=== Material for this exercise ===
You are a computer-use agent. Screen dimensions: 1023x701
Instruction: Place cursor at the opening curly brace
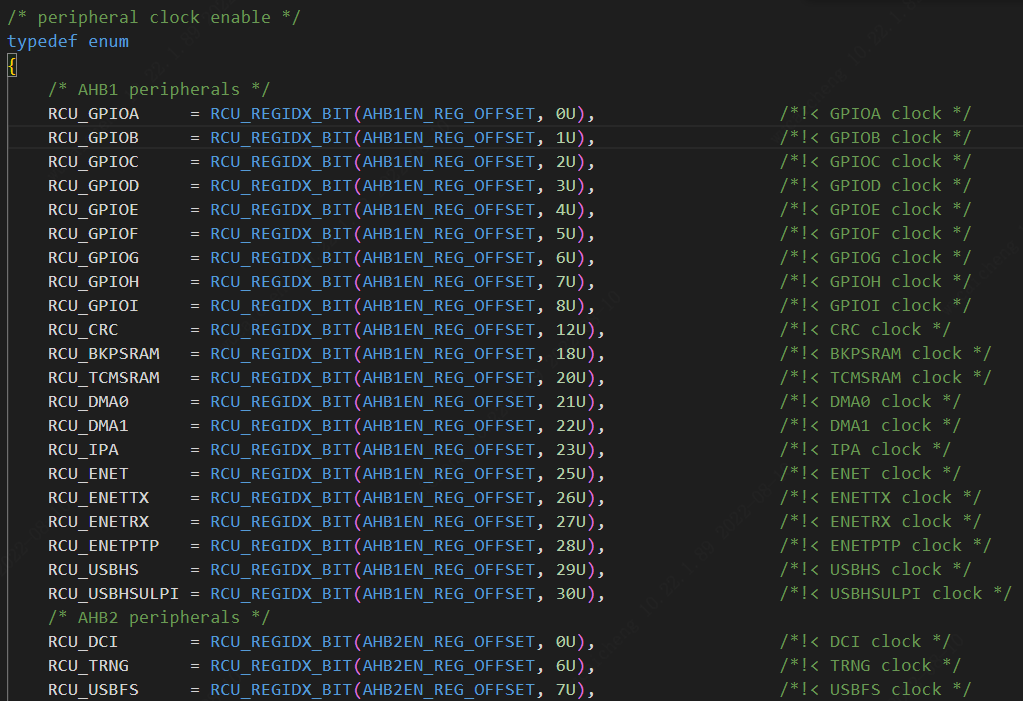pos(12,66)
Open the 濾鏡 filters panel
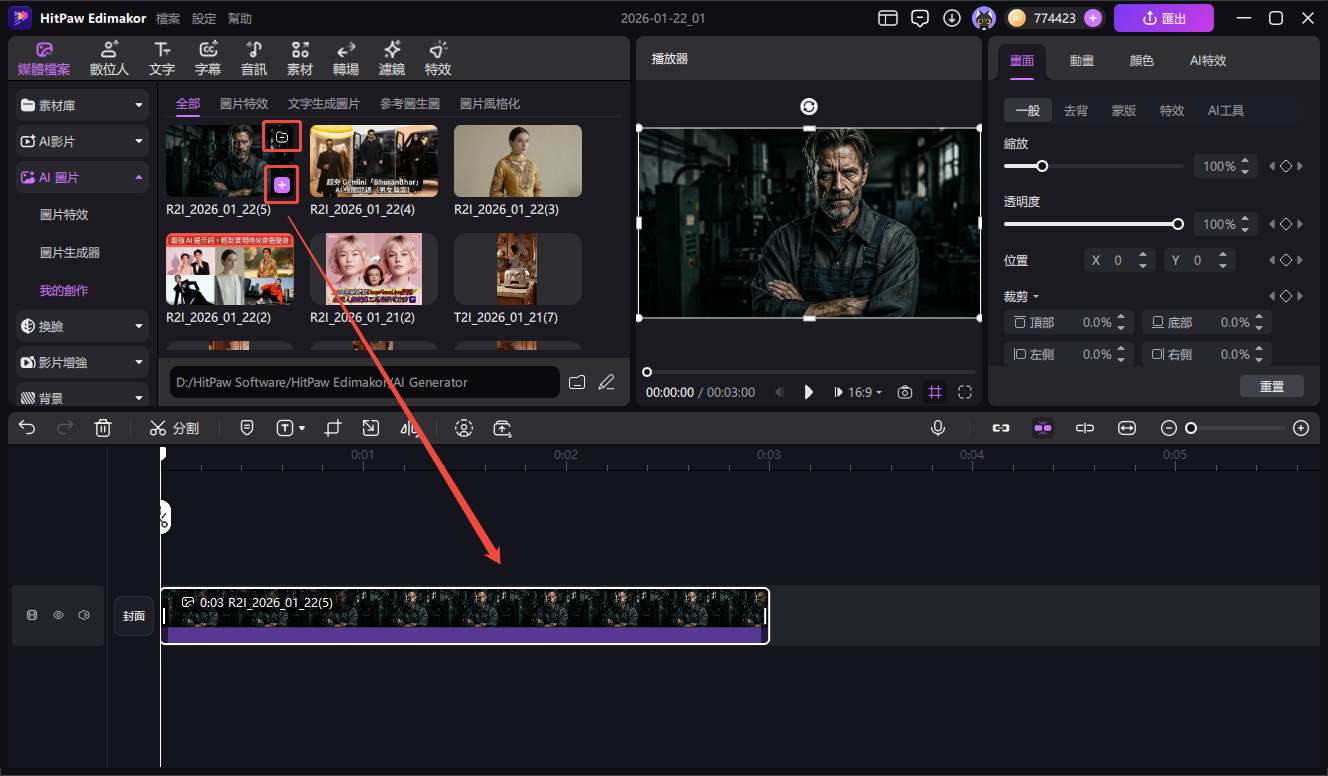1328x776 pixels. [392, 59]
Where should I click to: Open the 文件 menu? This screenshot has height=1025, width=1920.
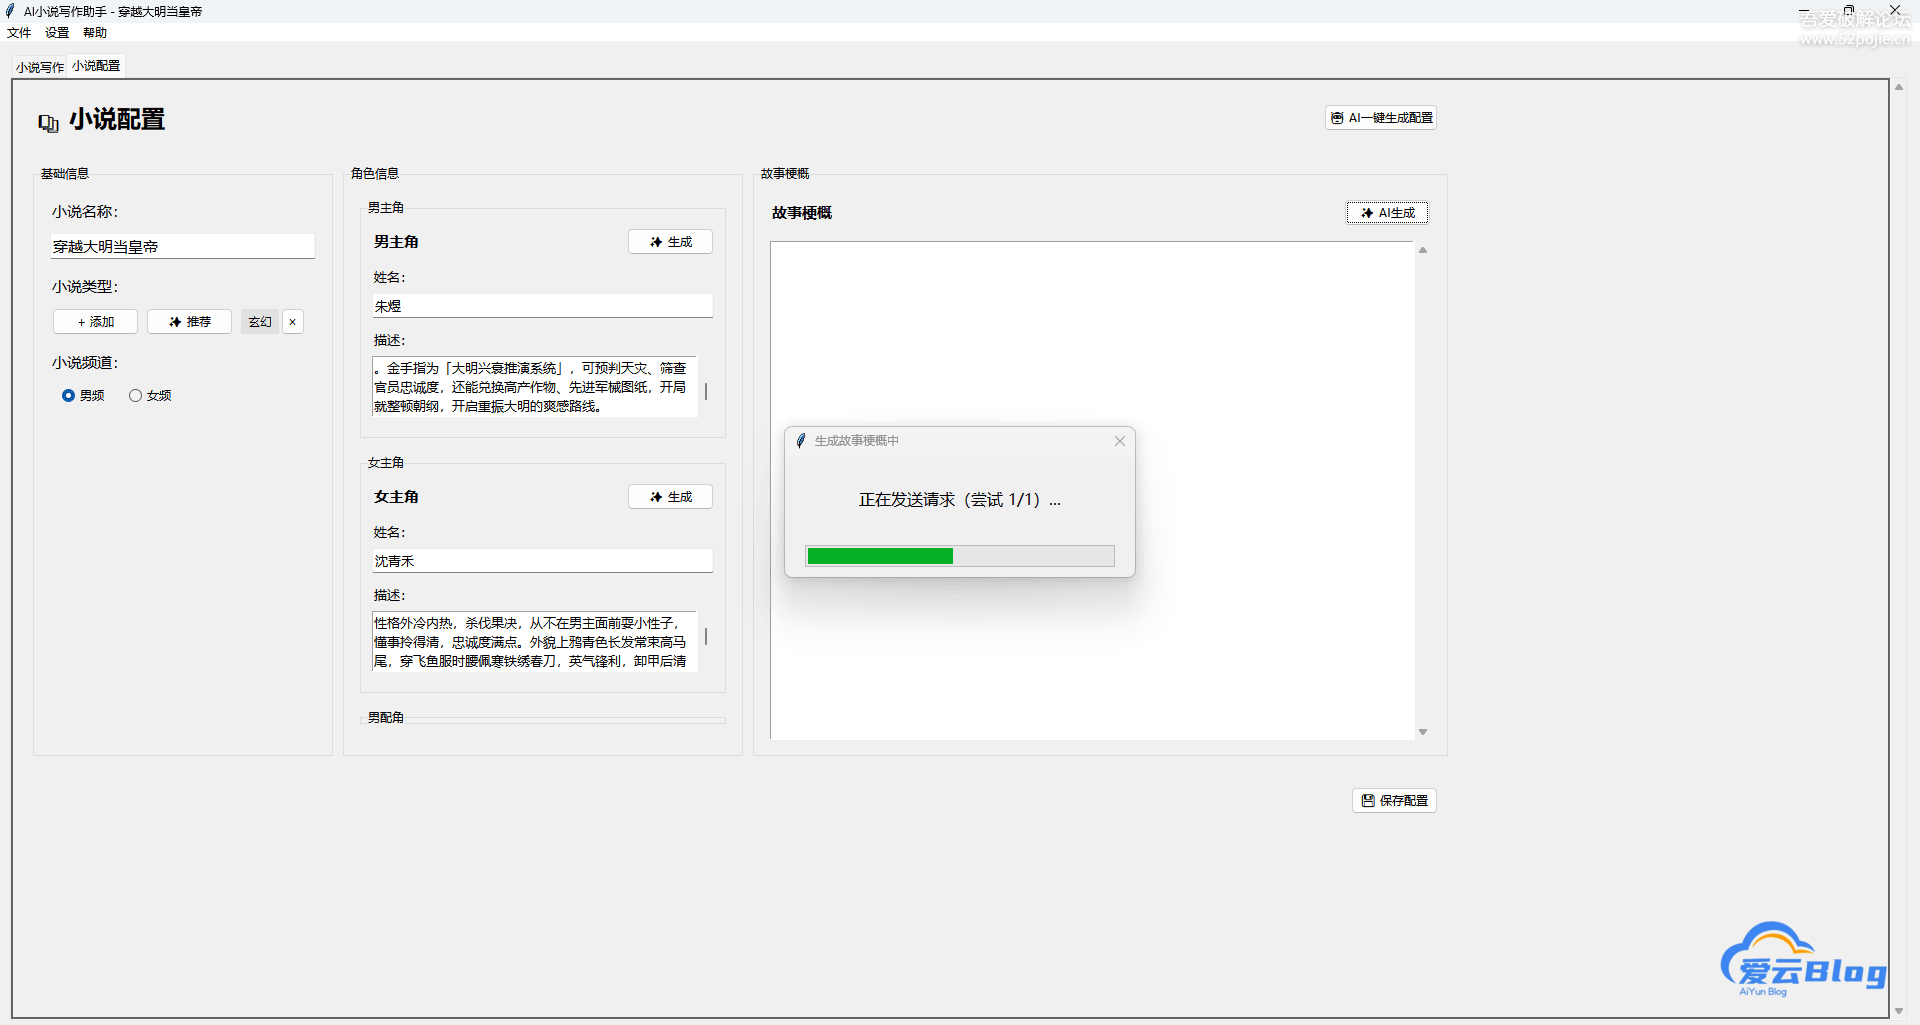[19, 33]
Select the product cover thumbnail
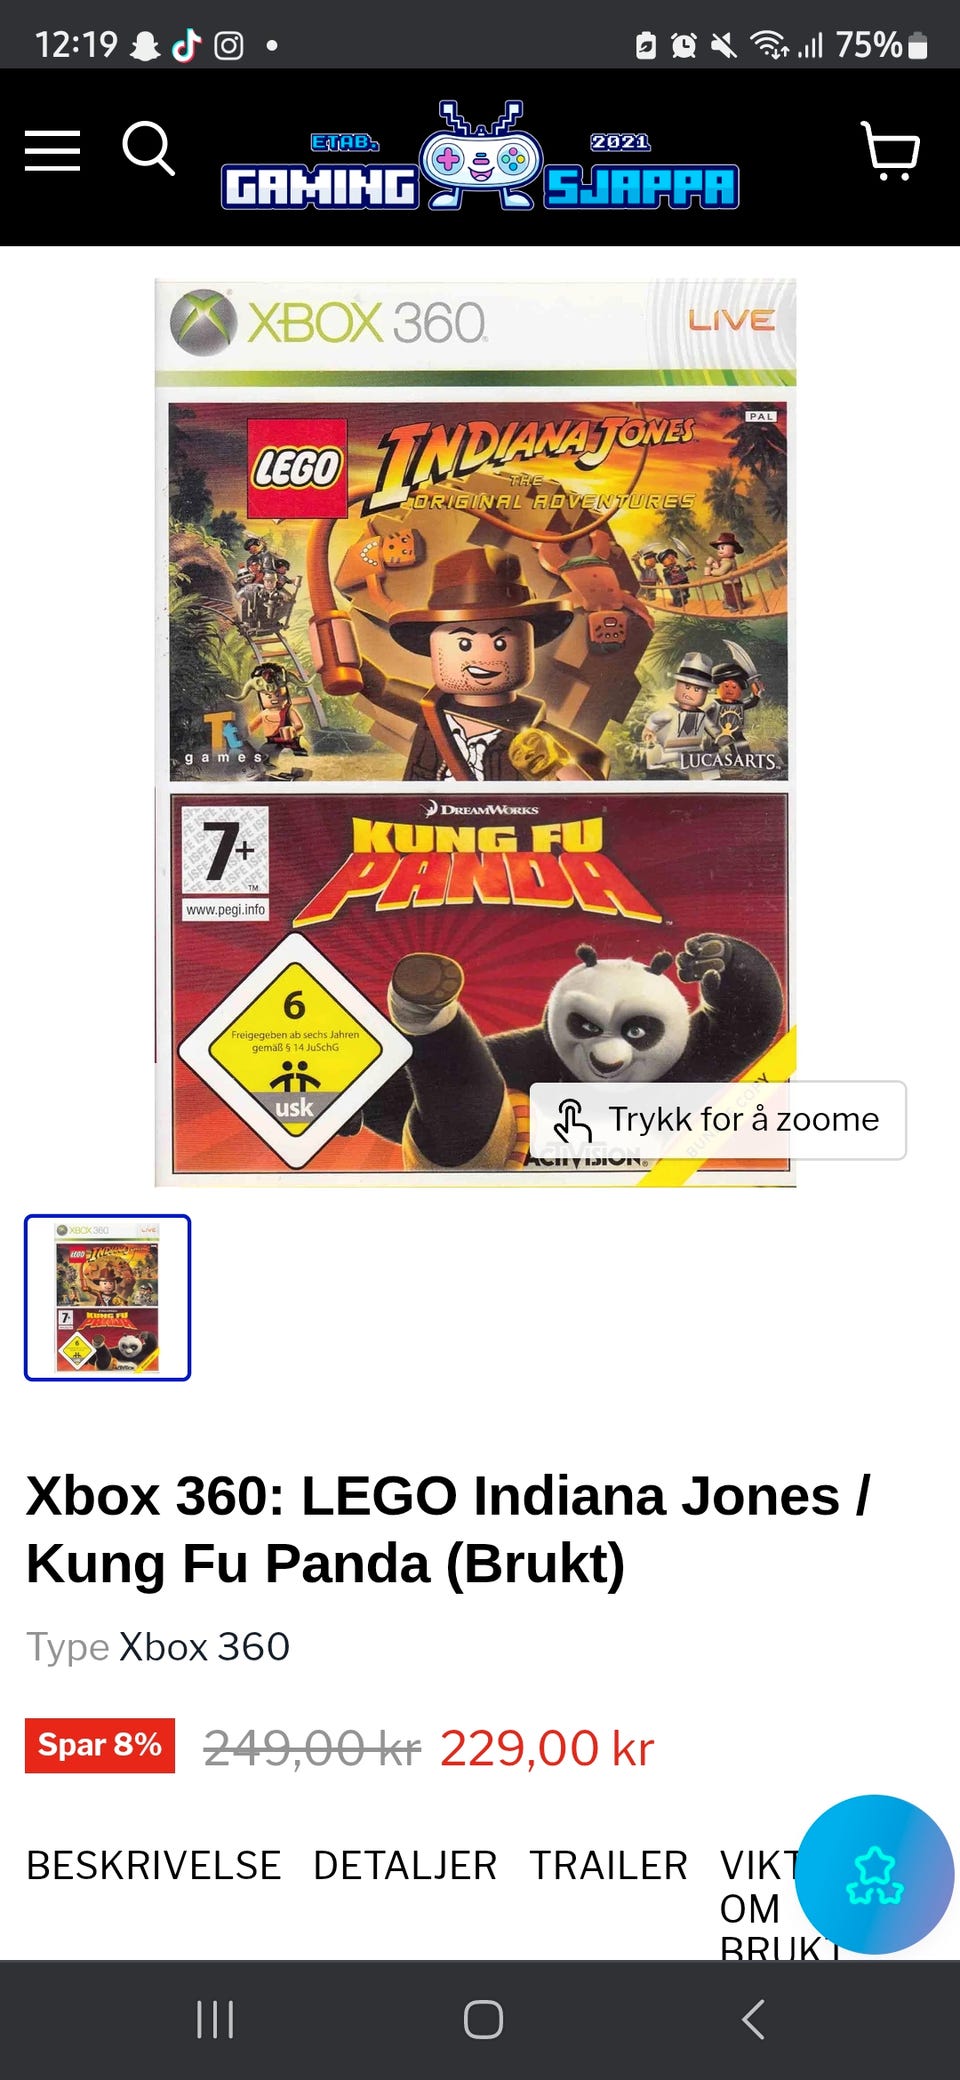Image resolution: width=960 pixels, height=2080 pixels. pos(108,1297)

=== Problem description ===
Please replace "menu" with "dropdown" throughout the listing above and give all its lines again with nothing else changed. Leave the pictures out.

=== The solution ===
You are a computer-use agent. Screen dimensions: 1023x701
Instruction: Place cursor at the opening curly brace
pos(12,66)
Open the 濾鏡 filters panel
1328x776 pixels. [392, 59]
Where should I click to: Open the 文件 dropdown? This screenshot has height=1025, width=1920.
[19, 33]
Select the product cover thumbnail
Image resolution: width=960 pixels, height=2080 pixels. pos(108,1297)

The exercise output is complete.